Bottom Line: Are GICs Worth It?
GICs have been a popular investment product for years, usually among conservative investors. However, with a recession looming and rising interest rates, Canadians have expressed a renewed interest in GICs.
While GICs are still one of the safest investments out there, they might not be the ideal choice for every investor. GICs are a low-risk but low-payoff option so they are not suitable for people who are interested in high and quick returns.
Another big drawback is that the money is inaccessible for a fixed period of time—should you find yourself in an emergency, you will not be able to withdraw the funds without paying a large penalty.
That said, if you are financially stable, have contribution room in your registered accounts and have enough savings in other high-interest savings accounts, GICs can be a great long-term investment.
Yes, GICs are insured either by the CDIC or a corporation in the province or territory where you bought the certificate.
Which organization insures your deposit depends on where the GIC was purchased.
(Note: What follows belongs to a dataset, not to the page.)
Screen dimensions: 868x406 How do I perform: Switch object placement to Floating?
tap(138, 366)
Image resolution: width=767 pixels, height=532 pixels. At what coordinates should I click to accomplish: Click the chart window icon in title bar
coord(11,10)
Certificates bought through a CDIC member are insured for up to $100,000, while GICs purchased through a credit union or caisse populaire are insured by a corporation in your province or territory. For instance, Ontario investors who buy a GIC from a credit union are insured up to $250,000 through the Deposit Insurance Corporation of Ontario (DICO).
Despite being a safe investment vehicle, there are a few drawbacks to GICs, such as
- Your money may be locked away for up to 10 years.
- Most financial institutions require a minimum deposit of $500 to buy a GIC, while some might ask for $1,000 or more.
- Returns are not incredibly high so you can only use GICs to supplement your income rather than as a source of revenue.
- Interest rates may not beat inflation. So if interest rates rise significantly while your GIC is still locked in at a lower rate, you may miss out on higher earnings.
- Any interest you earn will be taxed if the GIC is held in a non-registered account.
Buying a GIC is simple and easy since most financial institutions in the country offer them, including some of the biggest Canadian banks. You don’t even have to be a client of the bank or credit union to buy GICs-simply contact the issuer or talk in person with an advisor at one of the bank’s branch offices.